Howdy, Stranger!

It looks like you're new here. If you want to get involved, click one of these buttons!


BuyVM Catastrophic Data Failure - All data lost on a node! - Page 6
New on LowEndTalk? Please Register and read our Community Rules.

All new Registrations are manually reviewed and approved, so a short delay after registration may occur before your account becomes active.

BuyVM Catastrophic Data Failure - All data lost on a node!

12346

Comments

  • FranciscoFrancisco Top Host, Host Rep, Veteran

    Zerpy said: How is jetbackup configured if it can take more than a day to perform a backup of a server? o.O Even with a raid 6 array that I have for backups, 400 accounts take only a few hours and is mostly due to some accounts having 2+ million files :')

    Yeah, that's 2 million files. For instance, lv-shared04 has ~22M inodes on it.

    Francisco

  • FranciscoFrancisco Top Host, Host Rep, Veteran
    edited April 2018

    @vimalware said:
    Neat. Are these weekly backups made on LUX-shared nodes too? that would make me smile.

    I'm just too lazy to backup friends n family shared hosting.

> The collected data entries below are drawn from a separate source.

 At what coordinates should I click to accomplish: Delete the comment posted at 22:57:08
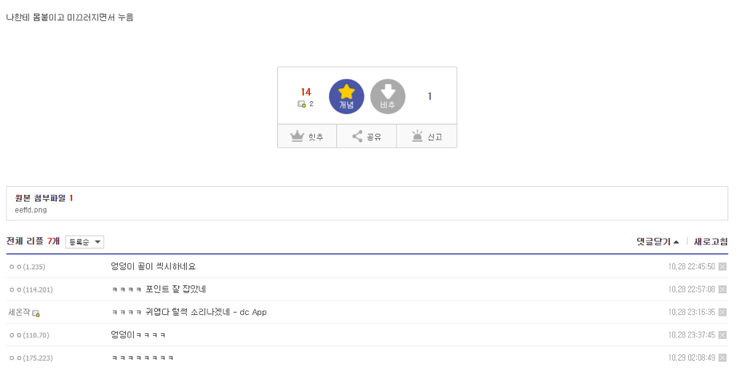pyautogui.click(x=722, y=289)
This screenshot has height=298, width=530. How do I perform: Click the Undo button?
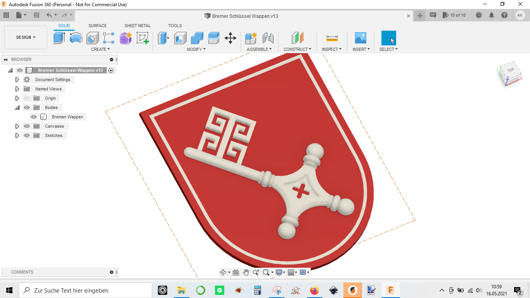[x=48, y=15]
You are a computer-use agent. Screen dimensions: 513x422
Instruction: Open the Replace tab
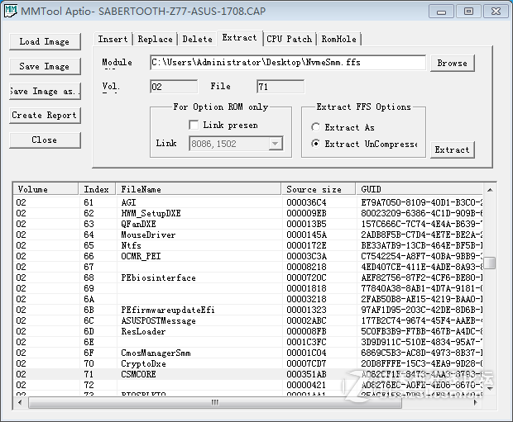tap(155, 39)
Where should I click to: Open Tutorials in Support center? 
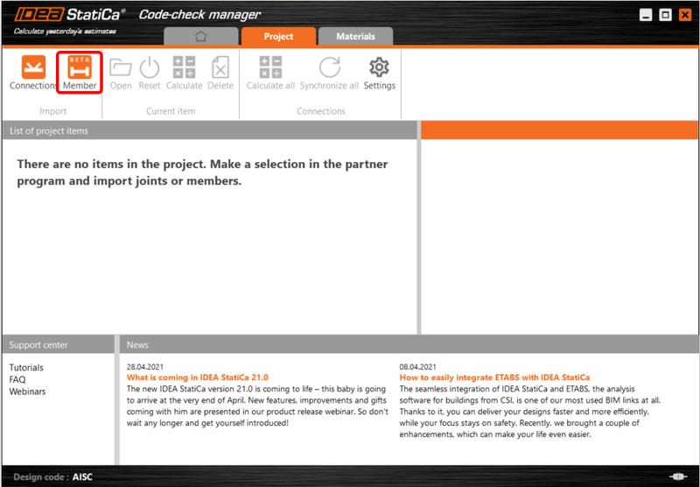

    Every node gets 3 backups a week. We shift things some so LUX is like Tues/Thurs/Sat or something like that, that way each group of nodes doesn't have to fight with other nodes for inodes.

    As of now all but a handful of accounts we missed on the initial rounds have been imported. We've fixed whatever IP's were wrong.

    This issue is resolved :)

    Francisco

  • raindog308raindog308 Administrator, Veteran

    Zerpy said: How is jetbackup configured if it can take more than a day to perform a backup of a server? o.O Even with a raid 6 array that I have for backups, 400 accounts take only a few hours and is mostly due to some accounts having 2+ million files :')

    I'm going to take a wild guess that BuyShared's boxes have an order of magnitude more accounts per server.

    Thanked by 3Aidan FHR Clouvider
  • deankdeank Member, Troll

    40,000 accounts per server.

  • FranciscoFrancisco Top Host, Host Rep, Veteran

    raindog308 said: I'm going to take a wild guess that BuyShared's boxes have an order of magnitude more accounts per server.

    Not that bad. lv-shared04 has a peak of 1000 IP's (a /22 of IP's).

    We just have a lot of people that have never, ever, cleaned their spam folders so you end up with 50,000+ unread emails.

    Francisco

  • ZerpyZerpy Member
    edited April 2018

    @Francisco said:

    Zerpy said: How is jetbackup configured if it can take more than a day to perform a backup of a server? o.O Even with a raid 6 array that I have for backups, 400 accounts take only a few hours and is mostly due to some accounts having 2+ million files :')

    Yeah, that's 2 million files. For instance, lv-shared04 has ~22M inodes on it.

    Francisco

    2 million files, per account for the top ones.

    In my case, it's 403 accounts and 34.4 million inodes and total of 2'645 gigabyte of files.

    Total backup time being 2 hours and 37 minutes last night.

    If it takes 24+ hours for 22 mil inodes, then something must be very wrong, it means you're reading on average 250 iops on the webserver itself on average per second over a 24 hour span - that seems super low :-) But what do I know.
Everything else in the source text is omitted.